*TASK DETAILS:* Starting at the line that contains "Click the Name field containing SQL_0001" and ending at the last line of the items below, arrange the lines as a JSON list of strings with one string per line and blank lines omitted. Leave the pictures out of the answer.

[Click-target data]

# # # # #

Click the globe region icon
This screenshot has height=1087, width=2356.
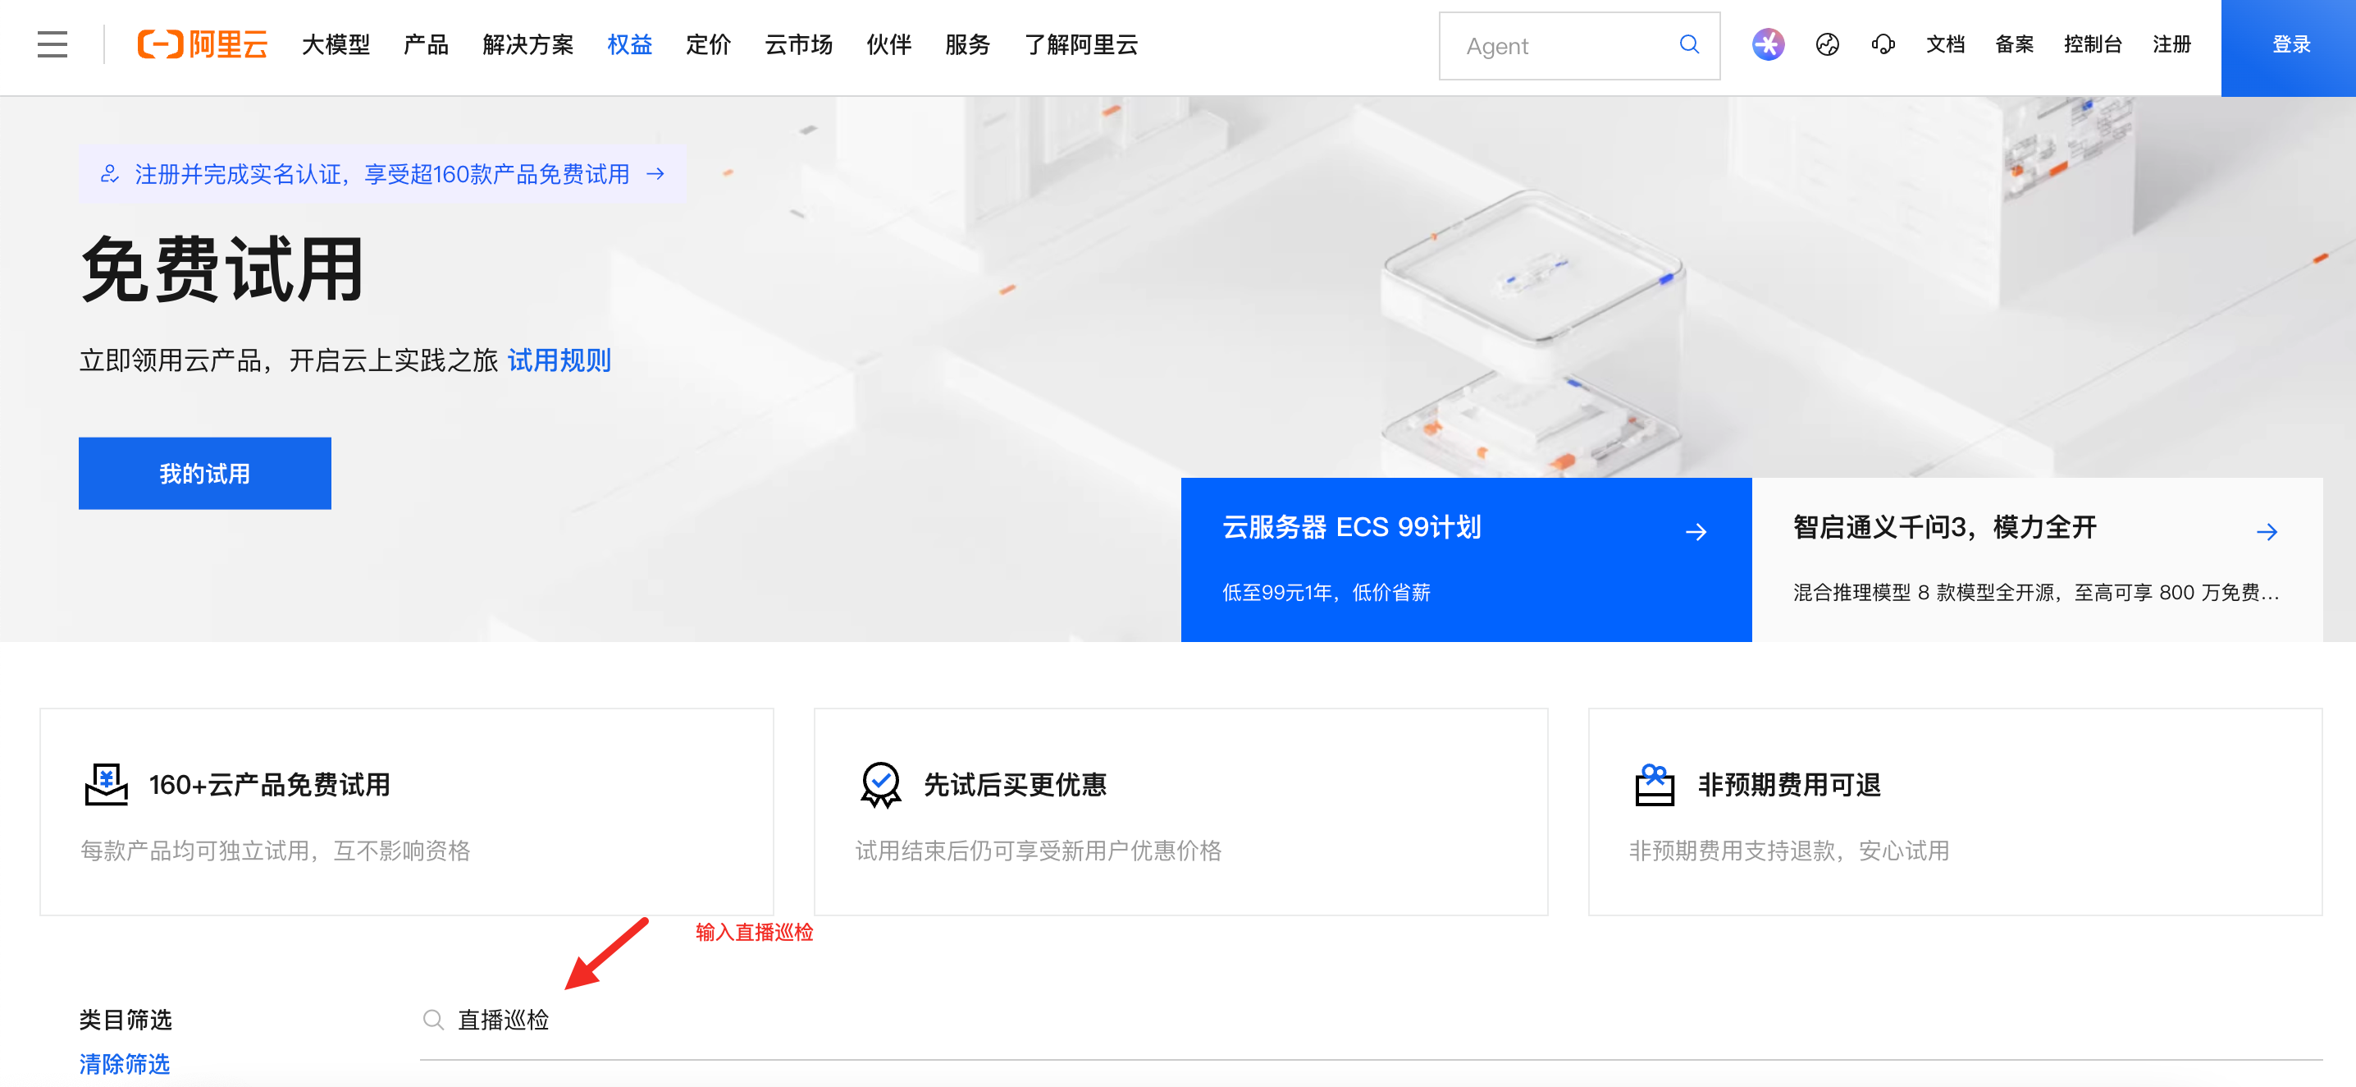point(1826,44)
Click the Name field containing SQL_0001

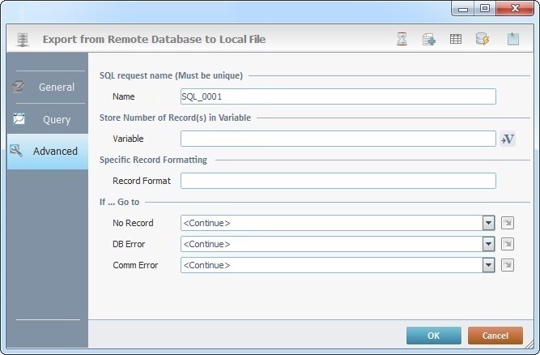tap(338, 96)
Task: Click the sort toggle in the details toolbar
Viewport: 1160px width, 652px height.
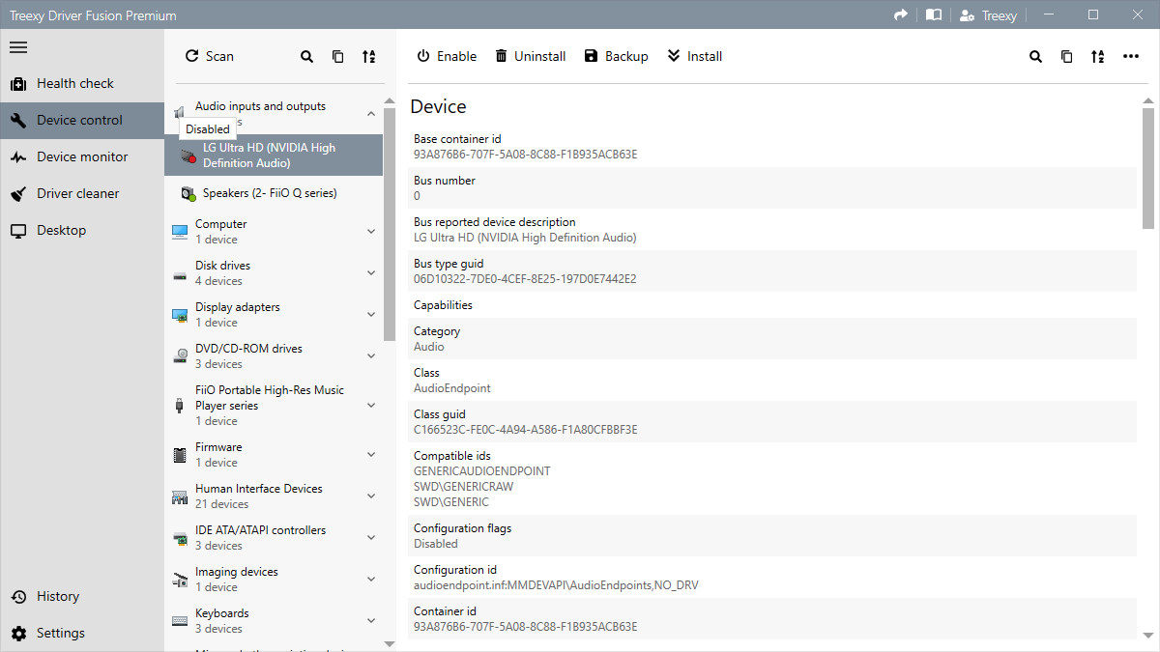Action: pyautogui.click(x=1097, y=56)
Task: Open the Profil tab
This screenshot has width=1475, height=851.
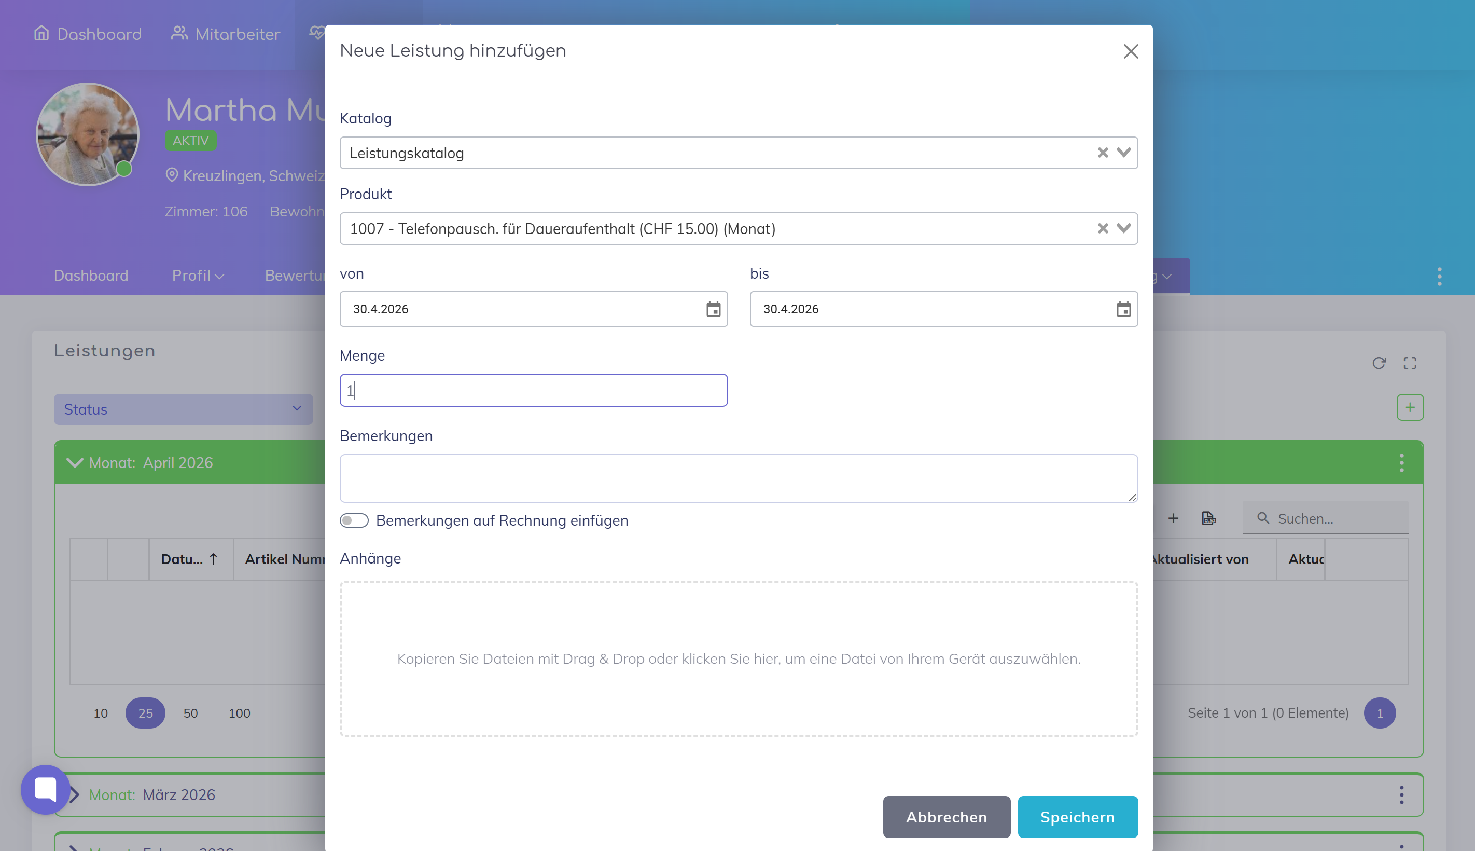Action: 197,275
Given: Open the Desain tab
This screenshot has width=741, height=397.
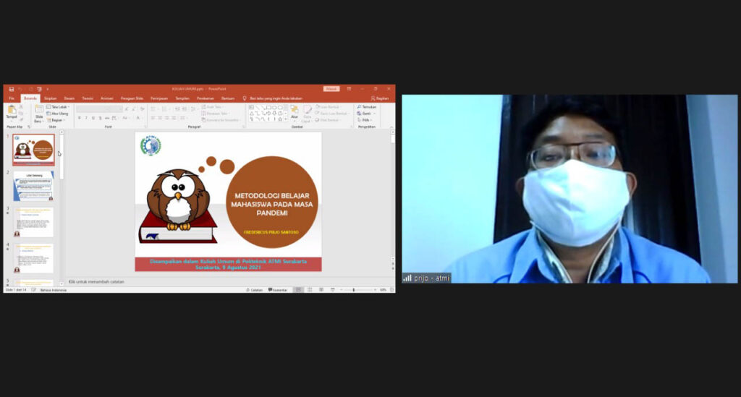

# # # # #

*THE SOLUTION:*
[
  "Click the Name field containing SQL_0001",
  "tap(338, 96)",
  "Task: Click the sort toggle in the details toolbar",
  "Viewport: 1160px width, 652px height.",
  "Action: pyautogui.click(x=1097, y=56)",
  "Task: Open the Profil tab",
  "This screenshot has width=1475, height=851.",
  "Action: 197,275",
  "Given: Open the Desain tab",
  "This screenshot has width=741, height=397."
]